世界に踏み出した長沙

  1998年、インドネシア近海で唐代の沈没船が引き上げられ、「黒石号」と命名された。船上には東南アジアを経て世界各地へ運ばれる中国の貨物が積まれており、その中に5万点余りの長沙窯の磁器があった。

 長沙の銅官窯は唐代の有名な海外向けの磁器を作る窯で、その磁器のデザインは他の民族や地域の文化的要素を大胆に取り込んでおり、唐代の中国と海外の文化交流の明らかな証拠となっている。当時の磁器貿易は湘江から出航して、長江に沿って進み商業が栄えている揚州に着き、さらに寧波や広州などの港から海に出て、遠くアフリカまで達していた。唐代には、長沙はすでに西アジアや北アフリカに通じる海上シルクロードとつながっていたことが分かる。統計によれば、朝鮮や日本などを含む29の国・地域で長沙窯の磁器が出土しているという。

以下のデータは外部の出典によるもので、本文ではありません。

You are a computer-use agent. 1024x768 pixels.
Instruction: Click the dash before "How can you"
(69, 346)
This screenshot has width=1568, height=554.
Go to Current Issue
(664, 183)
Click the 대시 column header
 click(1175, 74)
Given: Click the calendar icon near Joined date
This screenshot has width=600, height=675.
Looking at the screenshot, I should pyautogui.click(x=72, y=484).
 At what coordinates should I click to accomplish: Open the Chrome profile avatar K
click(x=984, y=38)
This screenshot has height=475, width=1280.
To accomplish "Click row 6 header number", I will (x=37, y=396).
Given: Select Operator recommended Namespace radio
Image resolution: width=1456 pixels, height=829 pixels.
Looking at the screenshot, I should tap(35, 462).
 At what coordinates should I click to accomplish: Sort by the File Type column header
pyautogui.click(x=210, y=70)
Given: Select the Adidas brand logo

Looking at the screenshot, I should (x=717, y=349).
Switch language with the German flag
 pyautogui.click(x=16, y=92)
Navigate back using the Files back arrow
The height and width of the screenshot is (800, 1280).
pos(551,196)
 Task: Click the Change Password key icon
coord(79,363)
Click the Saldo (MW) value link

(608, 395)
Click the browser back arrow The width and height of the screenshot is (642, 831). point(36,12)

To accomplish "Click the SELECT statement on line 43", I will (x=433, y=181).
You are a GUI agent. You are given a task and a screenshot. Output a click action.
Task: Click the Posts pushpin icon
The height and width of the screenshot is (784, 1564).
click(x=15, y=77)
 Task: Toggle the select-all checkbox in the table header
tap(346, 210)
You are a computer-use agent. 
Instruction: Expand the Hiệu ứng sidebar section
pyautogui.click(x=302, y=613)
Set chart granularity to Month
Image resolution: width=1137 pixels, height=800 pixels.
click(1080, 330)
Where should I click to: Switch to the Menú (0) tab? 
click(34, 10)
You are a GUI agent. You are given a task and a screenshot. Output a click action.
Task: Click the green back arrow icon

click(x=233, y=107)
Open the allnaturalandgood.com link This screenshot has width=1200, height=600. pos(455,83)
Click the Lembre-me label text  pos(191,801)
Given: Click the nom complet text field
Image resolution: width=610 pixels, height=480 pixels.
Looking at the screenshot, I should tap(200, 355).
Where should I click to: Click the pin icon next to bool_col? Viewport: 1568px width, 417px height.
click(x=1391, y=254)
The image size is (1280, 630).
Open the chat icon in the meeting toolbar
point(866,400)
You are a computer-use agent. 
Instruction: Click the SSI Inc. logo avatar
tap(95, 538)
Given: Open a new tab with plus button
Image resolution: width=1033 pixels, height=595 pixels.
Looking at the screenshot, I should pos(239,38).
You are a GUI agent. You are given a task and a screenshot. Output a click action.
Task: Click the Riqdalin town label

長沙窯磁器は詩文や絵画、模様の貼り付けや焼き付けなどを磁器装飾に応用した

 長沙は内陸の奥地にあり、交通が不便だった古代、海上シルクロードの水運に頼ることは対外交流の主要な方法となっていた。近代になると、ますます多くの長沙出身者が国外に出て、世界を見るようになった。

 日本の明治維新が成功したことによって、大勢の中国人が日本へ行き、革新・救国の道を模索するようになった。湖南第一師範の教師や学生の中には、日本留学経験者が多かったという。後に第一師範は校舎を建て替える際、日本の青山学院の建築様式を参考にした。

 清朝の湖広総督・張之洞は1902年、学生30人余りを選抜して日本へ留学させたが、その中に黄興もいた。黄興は日本到着後すぐに、留学生たちの間で勃興していたブルジョア民主主義革命思潮に引き付けられた。彼はさらに中国革命を支持する日本人・杉田定一と深い友情を結んだ。09年、黄興は鹿児島に行き西郷隆盛の足跡を訪ねた。鹿児島にある史料によると、黄興は「中国人の中の西郷」と称されている。南洲神社には黄興の記念碑が建っている。


黄興路歩行者天国は長沙旧市街の中心エリアにあり、通りの入り口には黄興の銅像が建っている

 似たような経歴を持つ人に田漢がいる。田漢は1916年、おじの支援の下、日本に渡り、6年にわたる留学生活を始め、多くの日本の学者や作家と知り合った。その間、彼は谷崎潤一郎と特に親交が深く、日本で2012年に開催された『田漢と谷崎潤一郎──日中両国文学者セミナー』では、この国境を超えた友情について語られた。

 近代の長沙は韓国とも深い関わりがある。韓国人が国父とたたえる韓国独立運動家・金九は長沙に一時期滞在したことがある。大韓民国臨時政府は最初、数人の韓国独立運動家によって上海で創立され、1937~38年には長沙に移っていた。長沙市開福区の楠木庁6号は、当時、彼らの住居と活動の主な根拠地になっていた。金九の自伝『白凡逸志』には、「われわれは長沙に移り、中国中央政府から行き届いた世話と援助を受けた」と書かれている。